I know of only a handful of people who have completed this book and a few who have actually read it twice. In the eleven years that I have owned this volume, I estimate that I've read over one hundred other works of fiction and at least a hundred more works of nonfiction, including DFW's Brief Interviews With Hideous Men.

I suspect that I will never finish muddling through I.J., though I will carry the damn thing to my grave for reasons that have more to do with fulfilling the big ambitions of my twenties over, you know, actually wanting to read the thing.


Posted by Zerd at June 8, 2008 03:46 PM
Comments

You are not alone. I was just talking with a few people (Ceej and Britt, maybe?) about this exact thing. The notion was raised to begin an IJ reading club, where we all commit to reading a certain small number of pages per day, every day. Five pages a day for less than a year equals win, and puts us in an exclusive reader-hipster club. Peer pressure is the answer.

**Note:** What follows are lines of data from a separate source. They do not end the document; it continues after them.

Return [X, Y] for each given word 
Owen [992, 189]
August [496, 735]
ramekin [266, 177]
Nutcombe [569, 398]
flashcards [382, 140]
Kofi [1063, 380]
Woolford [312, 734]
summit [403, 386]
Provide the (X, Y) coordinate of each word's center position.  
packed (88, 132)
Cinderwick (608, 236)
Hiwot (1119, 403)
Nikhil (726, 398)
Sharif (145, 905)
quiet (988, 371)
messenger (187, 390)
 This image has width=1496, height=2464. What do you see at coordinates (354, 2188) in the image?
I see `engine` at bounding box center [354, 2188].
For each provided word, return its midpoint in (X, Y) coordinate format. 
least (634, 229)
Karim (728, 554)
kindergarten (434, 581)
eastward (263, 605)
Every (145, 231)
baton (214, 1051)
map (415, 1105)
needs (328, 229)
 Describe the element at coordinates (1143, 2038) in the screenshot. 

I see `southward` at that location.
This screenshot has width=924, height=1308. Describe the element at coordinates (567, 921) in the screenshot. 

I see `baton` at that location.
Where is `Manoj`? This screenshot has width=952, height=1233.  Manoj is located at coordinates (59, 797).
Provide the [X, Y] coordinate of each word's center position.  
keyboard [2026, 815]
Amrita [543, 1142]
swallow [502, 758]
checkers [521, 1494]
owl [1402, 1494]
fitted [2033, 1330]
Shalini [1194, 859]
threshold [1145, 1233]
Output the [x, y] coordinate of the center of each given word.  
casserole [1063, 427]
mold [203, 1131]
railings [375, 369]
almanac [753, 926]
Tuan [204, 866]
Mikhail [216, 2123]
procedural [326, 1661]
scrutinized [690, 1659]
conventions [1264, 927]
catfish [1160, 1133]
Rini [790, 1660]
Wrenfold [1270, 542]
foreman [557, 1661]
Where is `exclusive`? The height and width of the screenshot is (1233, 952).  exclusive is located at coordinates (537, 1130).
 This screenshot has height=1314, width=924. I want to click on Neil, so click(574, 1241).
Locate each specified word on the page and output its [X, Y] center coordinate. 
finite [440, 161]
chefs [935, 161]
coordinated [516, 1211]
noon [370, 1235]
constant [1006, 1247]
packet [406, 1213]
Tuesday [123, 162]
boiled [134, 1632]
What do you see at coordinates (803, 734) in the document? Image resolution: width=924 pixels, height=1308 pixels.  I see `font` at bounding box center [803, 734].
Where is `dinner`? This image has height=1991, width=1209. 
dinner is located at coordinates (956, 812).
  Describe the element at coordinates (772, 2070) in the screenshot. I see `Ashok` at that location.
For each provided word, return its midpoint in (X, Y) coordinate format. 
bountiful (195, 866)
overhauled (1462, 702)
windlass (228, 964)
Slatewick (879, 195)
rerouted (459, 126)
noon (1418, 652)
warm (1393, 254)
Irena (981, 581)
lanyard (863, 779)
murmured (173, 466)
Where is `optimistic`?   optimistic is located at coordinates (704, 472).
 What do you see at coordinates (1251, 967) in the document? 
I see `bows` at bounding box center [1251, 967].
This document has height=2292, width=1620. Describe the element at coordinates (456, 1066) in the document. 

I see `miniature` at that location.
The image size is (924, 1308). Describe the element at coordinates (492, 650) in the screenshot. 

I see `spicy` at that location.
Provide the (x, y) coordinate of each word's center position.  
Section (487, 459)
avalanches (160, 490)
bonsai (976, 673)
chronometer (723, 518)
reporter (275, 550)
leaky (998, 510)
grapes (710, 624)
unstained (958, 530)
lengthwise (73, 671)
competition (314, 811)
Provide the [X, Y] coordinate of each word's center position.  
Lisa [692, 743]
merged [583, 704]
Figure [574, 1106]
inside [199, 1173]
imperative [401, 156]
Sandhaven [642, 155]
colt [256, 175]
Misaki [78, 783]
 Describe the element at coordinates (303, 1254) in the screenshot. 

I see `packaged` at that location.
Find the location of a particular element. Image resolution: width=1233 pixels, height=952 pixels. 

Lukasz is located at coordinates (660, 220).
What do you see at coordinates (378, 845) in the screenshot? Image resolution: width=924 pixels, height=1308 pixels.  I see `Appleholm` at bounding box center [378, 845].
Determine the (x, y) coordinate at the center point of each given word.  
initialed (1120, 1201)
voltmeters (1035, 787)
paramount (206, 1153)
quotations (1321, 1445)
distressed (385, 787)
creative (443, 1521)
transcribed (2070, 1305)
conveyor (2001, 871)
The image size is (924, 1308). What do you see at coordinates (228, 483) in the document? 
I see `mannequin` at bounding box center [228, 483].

Posted by: Marc at June 8, 2008 05:00 PM

Yes, you have to do something like that, otherwise I, an IJ reader, will mock you mercilessly until you have read it. Besides, it is so worth your while. Seriously.

Posted by: Shannon at June 8, 2008 06:27 PM

YES! When do we start the reading group?

Posted by: Mo at June 8, 2008 07:02 PM

Can I be in? I have my own copy and everything! I've only had mine for a year or two, but it was a present from a valued friend and I'm determined to fulfill the promise of the gift! Here's a much shorter read on a related topic: http://s.wsj.net/article/SB121217626838633437.html

Posted by: Jennifer LaSuprema at June 9, 2008 09:50 AM

The three books that haunt me are Douglas Hofstadter's "Gödel-Escher-Bach", Thomas Pynchon's "Gravity's Rainbow", and Stephen Wolfram's "A New Kind of Science." G-E-B gets mired in predicate calculus and other mathy bits, and "Gravity's Rainbow" requires dedication and momentum just to hold in memory the raw volume of trivia connecting all the characters. I know I'll get no sympathy for trying to read Pynchon, but the story interests me and I'd really like to conquer the book.

The last book is fairly recent, beautiful and fascinating, but is just voluminous. It's suitable for pressing flowers, cracking nuts, or stopping incoming gunfire. It too is pretty mathy, moreso than G-E-B, but it's also very focused in a way that G-E-B is not. Skimming has helped, but there's still a lot to draw from it -- it *is* Wolfram's life's work, after all.

I suspect I'll finish G-E-B by 2020; I've been carrying it around for 15-20 years by now and I know I can make progress in it if I choose to.